# Emblems on 66 GTO



## Richie Cat (Aug 4, 2008)

Hi, should the front fender emblems be painted red and black like the ones on the interior? Also, should the GTO emblems on rear quarters and trunk have white paint in recess on letters? The ones on my car, front and rear, are all chrome. Thanks.


----------



## 05GTO (Oct 6, 2004)

The front grill is chrome with a white painted insert, the rear quarters are chrome with a black painted insert. Here is a picture of the front fender badge;
http://www.gtoforum.com/photopost/direct_data/528/P1010054.JPG


----------



## Richie Cat (Aug 4, 2008)

Thank you 05GTO. I guess the one on the trunk is the same as rear quarters, yes? You helped me with my horn switch problem a little while ago. I have one more question about this. If I locate the switch and bezel with the tab to the steering wheel slot, the switch is grounded when I tighten the nut. If I rotate the switch tab away from the slot it works O.K. Should I need/use a insulated washer under the hold down nut?

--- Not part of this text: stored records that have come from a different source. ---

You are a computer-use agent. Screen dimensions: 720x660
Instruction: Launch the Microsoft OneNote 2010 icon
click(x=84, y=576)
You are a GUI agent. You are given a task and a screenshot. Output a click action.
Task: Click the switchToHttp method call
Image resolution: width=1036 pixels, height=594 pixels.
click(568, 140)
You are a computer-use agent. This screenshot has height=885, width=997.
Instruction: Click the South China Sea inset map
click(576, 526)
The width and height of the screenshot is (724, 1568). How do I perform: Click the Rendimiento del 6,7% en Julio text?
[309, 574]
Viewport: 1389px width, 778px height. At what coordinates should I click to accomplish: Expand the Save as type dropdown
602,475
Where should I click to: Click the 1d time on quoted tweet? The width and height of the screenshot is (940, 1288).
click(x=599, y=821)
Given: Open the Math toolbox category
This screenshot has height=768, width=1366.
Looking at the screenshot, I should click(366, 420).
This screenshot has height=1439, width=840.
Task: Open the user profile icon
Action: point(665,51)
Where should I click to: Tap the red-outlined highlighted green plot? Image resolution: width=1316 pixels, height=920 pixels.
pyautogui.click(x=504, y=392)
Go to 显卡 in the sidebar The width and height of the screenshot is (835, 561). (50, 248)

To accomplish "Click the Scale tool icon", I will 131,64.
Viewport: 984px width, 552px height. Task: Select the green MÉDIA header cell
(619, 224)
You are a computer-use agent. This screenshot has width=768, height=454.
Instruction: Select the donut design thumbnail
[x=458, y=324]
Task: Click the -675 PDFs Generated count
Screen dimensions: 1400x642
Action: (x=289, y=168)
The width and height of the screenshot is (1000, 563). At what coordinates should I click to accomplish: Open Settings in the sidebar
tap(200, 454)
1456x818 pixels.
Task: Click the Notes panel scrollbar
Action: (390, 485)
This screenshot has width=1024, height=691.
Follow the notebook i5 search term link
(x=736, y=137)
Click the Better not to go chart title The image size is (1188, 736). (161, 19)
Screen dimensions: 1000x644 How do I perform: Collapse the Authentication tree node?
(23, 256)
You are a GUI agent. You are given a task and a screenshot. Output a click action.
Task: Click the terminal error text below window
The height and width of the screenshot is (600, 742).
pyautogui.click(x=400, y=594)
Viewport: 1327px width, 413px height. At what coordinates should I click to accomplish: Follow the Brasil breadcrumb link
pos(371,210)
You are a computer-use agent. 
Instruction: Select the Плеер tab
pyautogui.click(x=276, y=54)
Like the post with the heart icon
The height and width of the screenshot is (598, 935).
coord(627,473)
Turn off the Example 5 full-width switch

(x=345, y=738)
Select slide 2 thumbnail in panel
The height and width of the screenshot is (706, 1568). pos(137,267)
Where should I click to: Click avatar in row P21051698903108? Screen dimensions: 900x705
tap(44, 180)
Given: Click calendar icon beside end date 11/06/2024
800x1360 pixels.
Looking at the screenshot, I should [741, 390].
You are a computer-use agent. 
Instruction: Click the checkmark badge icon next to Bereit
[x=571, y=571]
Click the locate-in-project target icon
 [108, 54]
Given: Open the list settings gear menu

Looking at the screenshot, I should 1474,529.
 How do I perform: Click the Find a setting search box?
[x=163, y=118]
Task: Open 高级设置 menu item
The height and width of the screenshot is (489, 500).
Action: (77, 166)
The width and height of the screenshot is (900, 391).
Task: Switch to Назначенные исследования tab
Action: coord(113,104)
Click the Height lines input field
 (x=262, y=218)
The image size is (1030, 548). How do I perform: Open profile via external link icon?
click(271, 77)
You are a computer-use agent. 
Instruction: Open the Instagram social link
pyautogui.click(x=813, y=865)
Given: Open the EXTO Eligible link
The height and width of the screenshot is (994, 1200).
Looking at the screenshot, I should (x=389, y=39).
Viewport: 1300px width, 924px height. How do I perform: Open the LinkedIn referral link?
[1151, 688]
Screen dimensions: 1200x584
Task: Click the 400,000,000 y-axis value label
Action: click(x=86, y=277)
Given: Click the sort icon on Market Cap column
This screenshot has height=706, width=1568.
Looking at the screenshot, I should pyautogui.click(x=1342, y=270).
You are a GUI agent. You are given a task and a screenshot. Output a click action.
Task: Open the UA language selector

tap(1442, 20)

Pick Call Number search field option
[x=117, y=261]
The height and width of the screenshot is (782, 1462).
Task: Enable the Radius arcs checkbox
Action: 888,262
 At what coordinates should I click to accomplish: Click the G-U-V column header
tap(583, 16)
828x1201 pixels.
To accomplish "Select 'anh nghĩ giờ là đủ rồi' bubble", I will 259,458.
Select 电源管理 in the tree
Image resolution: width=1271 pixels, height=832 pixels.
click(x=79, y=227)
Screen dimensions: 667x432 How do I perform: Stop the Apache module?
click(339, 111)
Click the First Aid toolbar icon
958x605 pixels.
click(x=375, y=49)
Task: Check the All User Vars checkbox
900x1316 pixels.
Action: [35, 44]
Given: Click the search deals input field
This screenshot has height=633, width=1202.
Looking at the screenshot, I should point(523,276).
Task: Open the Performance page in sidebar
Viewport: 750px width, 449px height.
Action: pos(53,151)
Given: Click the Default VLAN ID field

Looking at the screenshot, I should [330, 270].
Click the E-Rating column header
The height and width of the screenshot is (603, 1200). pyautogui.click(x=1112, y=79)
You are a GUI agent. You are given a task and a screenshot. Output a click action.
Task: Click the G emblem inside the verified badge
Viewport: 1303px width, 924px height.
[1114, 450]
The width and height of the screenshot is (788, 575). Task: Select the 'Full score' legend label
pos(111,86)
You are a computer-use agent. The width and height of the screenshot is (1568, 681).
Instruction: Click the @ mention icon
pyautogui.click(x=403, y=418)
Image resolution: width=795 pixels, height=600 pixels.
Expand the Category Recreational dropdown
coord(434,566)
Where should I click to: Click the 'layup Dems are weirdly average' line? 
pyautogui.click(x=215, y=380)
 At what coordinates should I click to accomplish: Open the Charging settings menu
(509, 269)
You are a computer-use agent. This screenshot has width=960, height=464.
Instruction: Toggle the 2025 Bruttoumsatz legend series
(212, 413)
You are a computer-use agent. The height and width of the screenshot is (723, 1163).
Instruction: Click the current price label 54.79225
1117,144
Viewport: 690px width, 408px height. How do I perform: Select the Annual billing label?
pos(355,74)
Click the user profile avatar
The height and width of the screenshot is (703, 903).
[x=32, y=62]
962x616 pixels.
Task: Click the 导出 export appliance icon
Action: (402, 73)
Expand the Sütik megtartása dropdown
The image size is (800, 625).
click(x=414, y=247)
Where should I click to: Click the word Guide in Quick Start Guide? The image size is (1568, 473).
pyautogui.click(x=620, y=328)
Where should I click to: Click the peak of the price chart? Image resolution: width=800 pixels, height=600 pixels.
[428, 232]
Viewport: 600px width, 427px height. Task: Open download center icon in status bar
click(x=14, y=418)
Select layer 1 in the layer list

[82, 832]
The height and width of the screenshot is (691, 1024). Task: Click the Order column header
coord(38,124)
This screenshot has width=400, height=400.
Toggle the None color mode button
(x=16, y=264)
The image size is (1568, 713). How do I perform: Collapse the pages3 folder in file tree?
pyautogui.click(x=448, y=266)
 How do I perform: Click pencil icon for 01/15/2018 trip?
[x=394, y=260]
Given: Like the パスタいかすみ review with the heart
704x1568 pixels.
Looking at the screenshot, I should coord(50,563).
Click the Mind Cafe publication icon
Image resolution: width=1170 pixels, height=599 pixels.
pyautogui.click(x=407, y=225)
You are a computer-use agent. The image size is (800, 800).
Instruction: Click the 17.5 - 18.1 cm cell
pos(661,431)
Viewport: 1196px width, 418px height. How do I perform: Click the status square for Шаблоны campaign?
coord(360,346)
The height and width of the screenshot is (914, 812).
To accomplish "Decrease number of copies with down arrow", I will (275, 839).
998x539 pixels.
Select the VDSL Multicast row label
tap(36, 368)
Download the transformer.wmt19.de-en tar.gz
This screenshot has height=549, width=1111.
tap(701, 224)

I'm using a steel washer now. Tapping the mounting holes deeper to tighten up horn switch to bezel worked out fine.


----------



## 05GTO (Oct 6, 2004)

The deck lid emblem is the same color as the quarters, if you add an insulated washer your horm will not work. The shaft and nut are the negative source for the horn relay.


----------



## Richie Cat (Aug 4, 2008)

05GTO, so must have something wrong with the horn switch I bought. Reason being, when located to the slot on streering wheel it will make ground and the horns sound. Like I said if I rotate the switch off of slot it functions properly. The tan part of switch(insulator) is facing down.


----------